KVM's MMU lock suffers extreme contention, resulting in soft-lockups and
long latency on guest page faults. This contention can be easily seen
running the KVM selftests demand_paging_test with a couple hundred vCPUs.
Over a 1 second profile of the demand_paging_test, with 416 vCPUs and 4G
per vCPU, 98% of the time was spent waiting for the MMU lock. At Google,
the TDP MMU reduced the test duration by 89% and the execution was
dominated by get_user_pages and the user fault FD ioctl instead of the
MMU lock.

This series is the first of two. In this series we add a basic
implementation of the TDP MMU. In the next series we will improve the
performance of the TDP MMU and allow it to execute MMU operations
in parallel.

The overall purpose of the KVM MMU is to program paging structures
(CR3/EPT/NPT) to encode the mapping of guest addresses to host physical
addresses (HPA), and to provide utilities for other KVM features, for
example dirty logging. The definition of the L1 guest physical address
(GPA) to HPA mapping comes in two parts: KVM's memslots map GPA to HVA,
and the kernel MM/x86 host page tables map HVA -> HPA. Without TDP, the
MMU must program the x86 page tables to encode the full translation of
guest virtual addresses (GVA) to HPA. This requires "shadowing" the
guest's page tables to create a composite x86 paging structure. This
solution is complicated, requires separate paging structures for each
guest CR3, and requires emulating guest page table changes. The TDP case
is much simpler. In this case, KVM lets the guest control CR3 and programs
the EPT/NPT paging structures with the GPA -> HPA mapping. The guest has
no way to change this mapping and only one version of the paging structure
is needed per L1 paging mode. In this case the paging mode is some
combination of the number of levels in the paging structure, the address
space (normal execution or system management mode, on x86), and other
attributes. Most VMs only ever use 1 paging mode and so only ever need one
TDP structure.

This series implements a "TDP MMU" through alternative implementations of
MMU functions for running L1 guests with TDP. The TDP MMU falls back to
the existing shadow paging implementation when TDP is not available, and
interoperates with the existing shadow paging implementation for nesting.
The use of the TDP MMU can be controlled by a module parameter which is
snapshot on VM creation and follows the life of the VM. This snapshot
is used in many functions to decide whether or not to use TDP MMU handlers
for a given operation.

- **Material provided**
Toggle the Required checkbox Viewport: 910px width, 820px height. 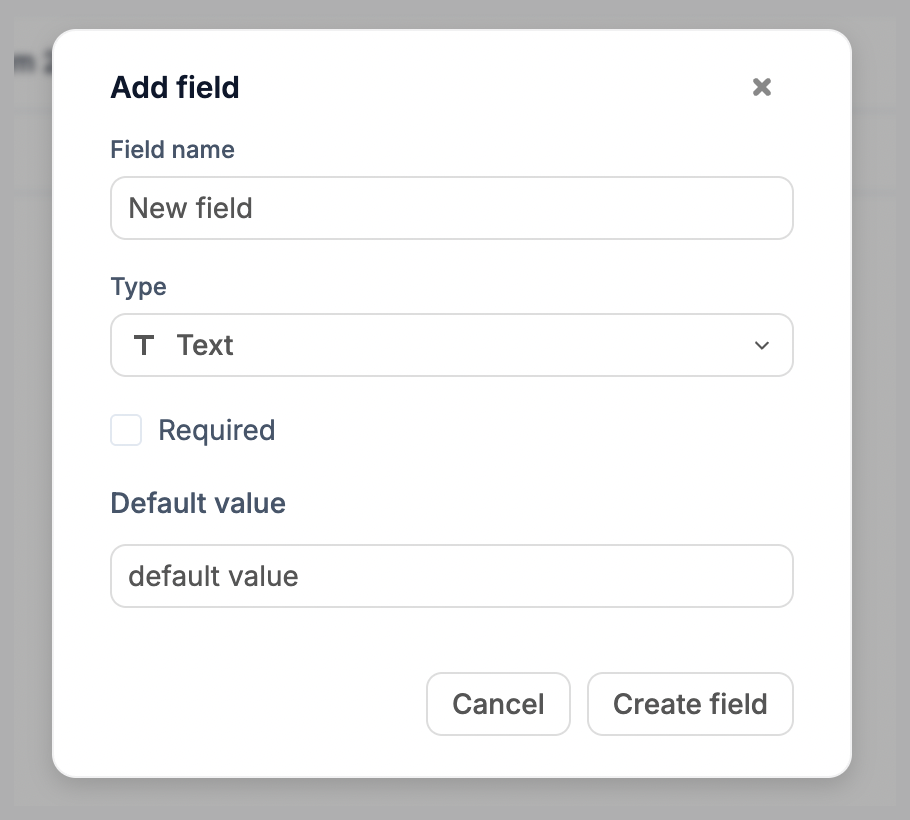[126, 431]
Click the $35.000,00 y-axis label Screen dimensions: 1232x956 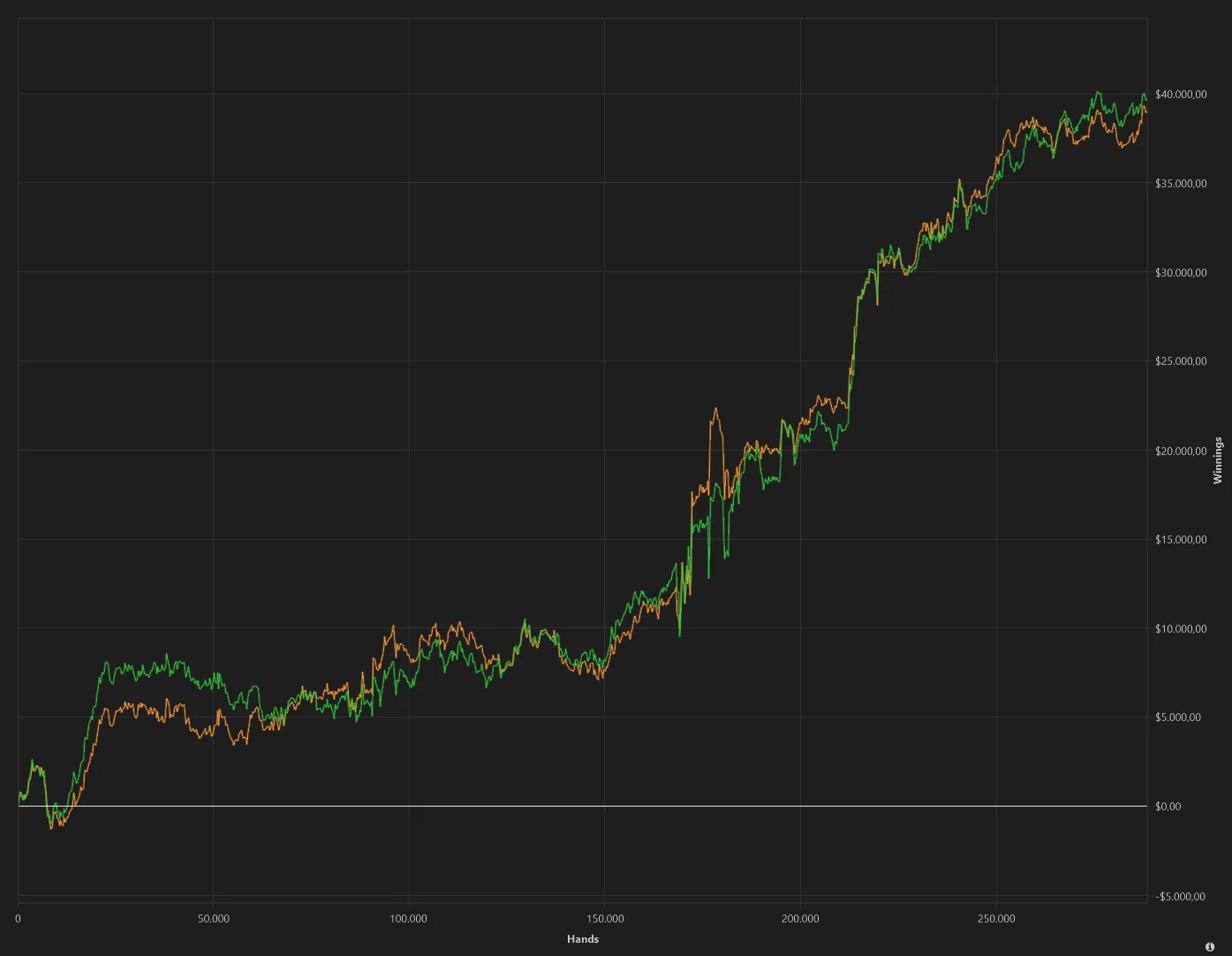(x=1181, y=184)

- **What you will do**
Repeat the passage of the KVM MMU text starting with "KVM's MMU lock" and going on through "couple hundred vCPUs.". The listing is separate material and has no connection to the KVM MMU text.

- **Answer in full**
KVM's MMU lock suffers extreme contention, resulting in soft-lockups and
long latency on guest page faults. This contention can be easily seen
running the KVM selftests demand_paging_test with a couple hundred vCPUs.